2) Stay in the closet. Live that lie. Hide your FAB-U-LOUS true self, talk about the “other half” but never reveal their name. Get promoted, live your whole professional life behind a mask and retire, still in that closet. You can’t even make a move on that gorgeous big bear in Marketing, even though he’s a dead cert. What a waste. "It's my girlfriend .... no we weren't in Kansas"
3) Recognise that a firm which values a homophobe who makes money over being an inclusive place is not somewhere you want to work, so take your considerable talents to a competitor that will appreciate them more. As well as the technical gifts you will bring to your new firm, you will also bring some positive diversity. As the SRA and the Law Society love a diversity survey, that’s a selling point to any employer. I’m convinced a deafening klaxon goes off and a dusty bottle of Pomagne is produced from the cupboard somewhere in a basement in Redditch when someone ticks a box other than “white heterosexual” on the survey. For those of you younger than 73.
Other options, less straightforward:
4) Your friend could harness the majesty of the law to fight for his rights. As we know, “the law” and “justice” are two different things and we may ask for one but get the other…. and it's a lottery as to which of the two you get. In any event he should also keep a diary and note Mad Dolla’s homophobic comments. It is simply precautionary in this litigious age (bloody lawyers) and whilst this may not be about money, if the situation becomes untenable then you need the paperwork. You would be stopping others suffering the same treatment that you have to suffer. However you would inevitably have to move on before you launch your claim.
5) Most firms are trying to move forwards in their attitudes (whether from a moral conviction that discrimination is wrong or from a business point of view, fearing an audit from a large client). All firms will recognise that homophobia in the workplace is unacceptable and illegal but Mad Dolla may be able to shrug that off. However, Mad Dolla may have enemies and personal enmity always triumphs over business sense in a law firm, so if the right people hear of the issues then your friend may be able to unleash the political machine to get Mad Dolla out. An anonymous disclosure to HR? Nominating the firm for the Golden Turd on RoF? (Combined with a concerted campaign of shitting on the floor of the bogs and weeing in shoes, the firm should at least get in the top 5.) If you are the rising star of the team you could use the resulting power vacuum to rise to a position where you can introduce a culture of tolerance, benevolence and openness. Or terror, depending on your style. "My Mentor" Or at least no longer have to endure comments of “sherry for the lady” and “backs to the wall boys” every time you go to the team drinks.

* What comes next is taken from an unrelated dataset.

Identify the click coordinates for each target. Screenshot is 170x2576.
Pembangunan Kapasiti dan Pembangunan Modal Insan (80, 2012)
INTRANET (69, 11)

Obviously the UNFORGIVABLE crime is the dispensing of awful gags. It may be that the Human Rights Act could assist - Article 3 - no torture and inhuman or degrading treatment or punishment. Get in quick before Brexit-means-Brexit takes away those rights and raise funding through Kickstarter and pursue it all the way to the European Court of Human Rights. I’m with you. Let’s ban Trump, burnt toast and re-runs of Rude Tube whilst we’re at it.
Let's make the world a better place - for you and for me and the entire human race. Let’s MARCH!
*Other discriminated-against minorities are available. Sadly in a law firm they are all even harder to find than a newly made-up female partner with children.